# CO2 - immediate changes to chemistry?



## 182 (Apr 21, 2010)

Hey guys. Recently got a CO2 system up and running. Been a few days, and I swear I can already see a difference in the plants.

Unfortunately, I woke up this morning to find a dead Gourami. I'm not entirely sure the two are related (she was looking rather bloaty over the past week, but otherwise healthy) but I was wondering if I should have anticipated a massive chemistry change due to the CO2. I've heard PH drops, but I figured with such a slow rate (1 bubble every three seconds or so in a 72 gallon tank) that the change would be gradual.

I've yet to run tests (was late for work already when I found the casualty) but I figured y'all may be able to give me a little info. Thanks!


----------



## neven (May 15, 2010)

measure your water hardness to see where its at, with little to no hardness, the PH swings are rather large compared to if your water was properly buffered


----------



## 182 (Apr 21, 2010)

Will a reef test kit properly measure freshwater hardness, or should I pick up a freshwater specific test?

Thanks!


----------



## neven (May 15, 2010)

should be the same test whether its fresh or salt

Kh is what matters when it comes to co2. You need a hardness of atleast 3dKH , most aim for 4-6 dkh.

ppm is what the test kit measures in, conversion = 17.8 ppm to 1 degree Kh or Gh


----------



## 182 (Apr 21, 2010)

Well, historically (I haven't tested in a month or so - ran out of strips) my hardness has been about 4dKH. My SW tank is 4-5dKH.

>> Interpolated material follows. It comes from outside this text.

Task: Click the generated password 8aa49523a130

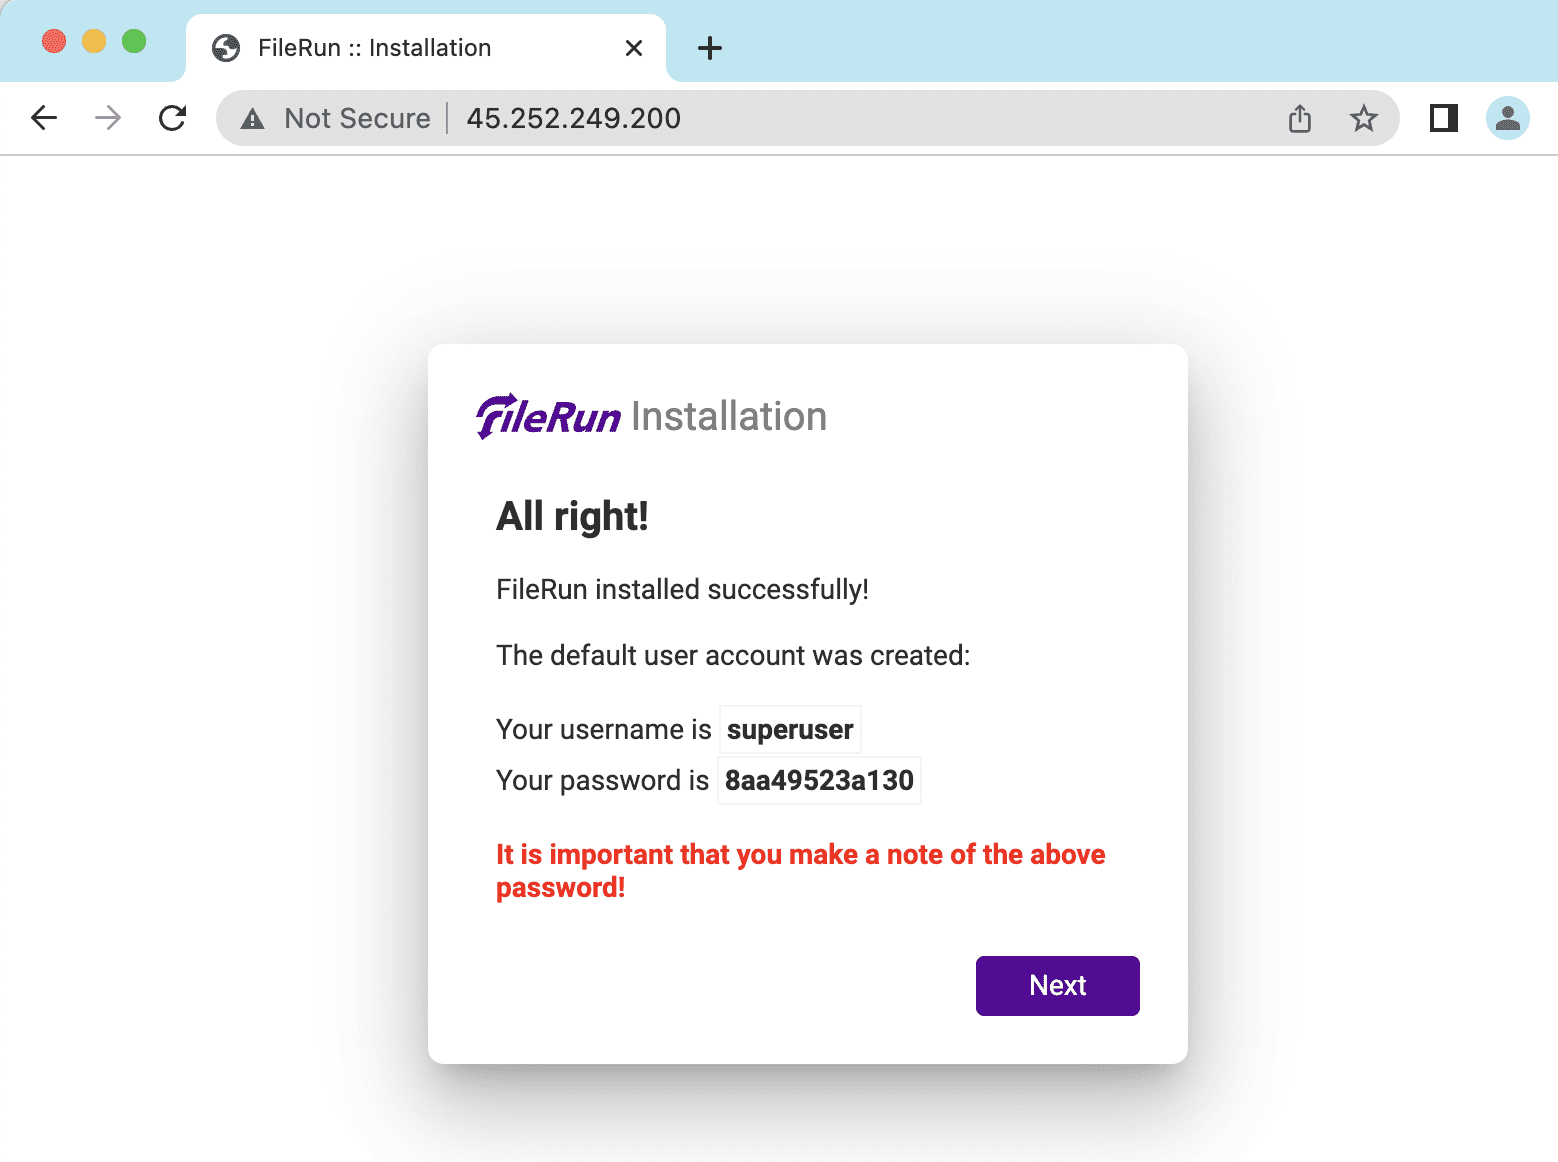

I'll test again tonight with the proper tests. Thanks again.


----------



## Kitsune (Jul 17, 2010)

If you are finding that your pH swings considerably, then you have low KH. 
If you are not adding anything to your tank during a water change, then likely your water lacks buffing capacity (You can find issues about the Vancouver water by Rastapus: http://www.bcaquaria.com/forum/island-pets-unlimited-42/water-supply-issue-lower-mainland-715/). I add a pH buffer (don't ask me if its acidic or alkaline...  I'll have to look at my bottle. Chemistry was not my forte).


----------



## neven (May 15, 2010)

baking soda if its too low, for just KH

1 tsp per 10 gallons of water = around 70ppm KH


----------



## 2wheelsx2 (Apr 21, 2010)

I doubt if it's the chemistry changes that killed your gourami. Invertebrates are much more sensitive to CO2 levels and chemistry than fish (courtesy of Tom Barr once again) and before I learned about buffered, I never any shrimp to CO2 chemistry/pH issues.

My question would be, are you running the CO2 24/7 or are you using a timer/solenoid, or a pH controller/solenoid? Probably not a pH controller since you're worried about pH swings....


----------



## 182 (Apr 21, 2010)

It's running 24/7. Tank and regulator.

I'm tending to agree that it's not what killed my fish, but it's rather coincidental. Haven't had a death in about 8 months.


----------



## 2wheelsx2 (Apr 21, 2010)

I would have suggested CO2 poisoning, except that it was a gourami. I would, however, suggest that you not inject CO2 at night. It's not needed at all, and is not good for the critters since the plants are outputting CO2 at night already.


----------



## 182 (Apr 21, 2010)

Ah. So in my case, the best practice would be to shut the tank off manually every night? I'm super new to the CO2 game. 

Thanks for all the help/info.


----------



## 2wheelsx2 (Apr 21, 2010)

Yep, I would do that, or better yet, get a solenoid and put it on a timer to turn it on and off for you.

J&L has them, but a bit pricey: Solenoid Valve for CO2 Regulator

I am sure there are many places to get them locally if you know what you're doing, but I didn't and get mine from Rex Grigg:

The Best Aquarium Regulator & CO2 Parts


----------



## Captured Moments (Apr 22, 2010)

You said your bubble rate is 1 bubble every 3 seconds or so for a 72 gal tank?
Even if your diffusion of Co2 is highly efficient, I am pretty sure your fish died not because of the Co2 and you also would not be near the required Co2 ppm target range.


----------



## 182 (Apr 21, 2010)

Yeah, I figured I'd introduce it rather slowly. At least until I get a drop checker in there.


----------



## 2wheelsx2 (Apr 21, 2010)

Captured Moments said:


> You said your bubble rate is 1 bubble every 3 seconds or so for a 72 gal tank?
> Even if your diffusion of Co2 is highly efficient, I am pretty sure your fish died not because of the Co2 and you also would not be near the required Co2 ppm target range.


I think so too. And given that it was a gourami that died, it's even less likely.


----------